The control fins are used to steer the missile. The wings are stationary and the fins or canards move. They are hydraulically or pnuematically powered, depending on missile type. The fins are mounted in pivots that recieve signals from the guidance computer, telling them which direction to turn the missile.
In use, the pilot finds his opponent by radar.
He turns his aircraft to point toward the target.
He selects a missile to track the target.
The missile will lock on when the seeker has identified the target and the guidance computer calculates it can reach the target.
At that point, the pilot will hear the lockon tone that means he can fire the missile and expect to kill the target.
He will trigger the missile.
The safety device will send a signal to the rocket motor causing an igniter to flash through the motor firing.

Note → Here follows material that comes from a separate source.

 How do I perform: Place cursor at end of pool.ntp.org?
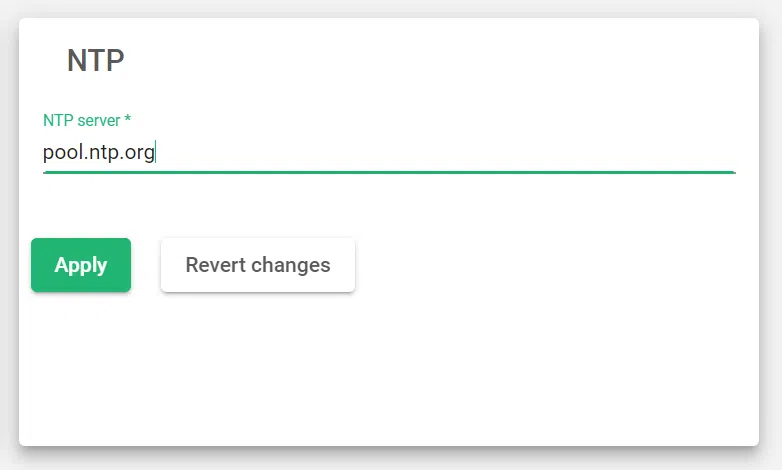tap(156, 153)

The missile battery will activate, powering the missile electronics.
When the motor generates enough thrust, it will break a holding pin, allowing it to leave the launching rail.
Teh umbilital cable conneting the missile electronics to the aircraft will break.
The warhead safety device will depress from the G forces, allowing a timer to run arming the warhead when the missile is clear of the launching aircraft.
The seeker will tell the gudance computer where the target is.
The guidance computer signals the fins what direction to ster the missile so it will intercept the target.
The target detector will look for anything large enough in close proximity, sending a signal to the warhead safety device when a target is detected.
The warhead safety device will send a signal to the warhead detonators causing the warhead to detonate.
The expanding gasses of the warhead will impart high velocity to the fragmentation warhead casing, sending them out in a pattern to hit the target.
The frag hits the target, tearing holes in many critical systems rendering the target unable to continue flying.
The target hits the ground in a way to defy all the kings men from putting it back togather again.
Missiles for use in space would have to be made differently, as the fins would have no air to bite to turn the missile.
The latest solid fuel air to air missiles are starting to use directed thrust, but that works only as long as the motor is burning, then they rely on fins for turning.
Light mass would still be very desirable. Less mass means more Gee per thrust, higher velocity, longer range so more efficient.
As most ships would have a skin resistant to micro meteors, normal frag warheads would be ineffective, so a shape charge would be needed.
The only effective near miss warhead would be a nuke.
Space to space missiles would have to change, but not as much as you might think.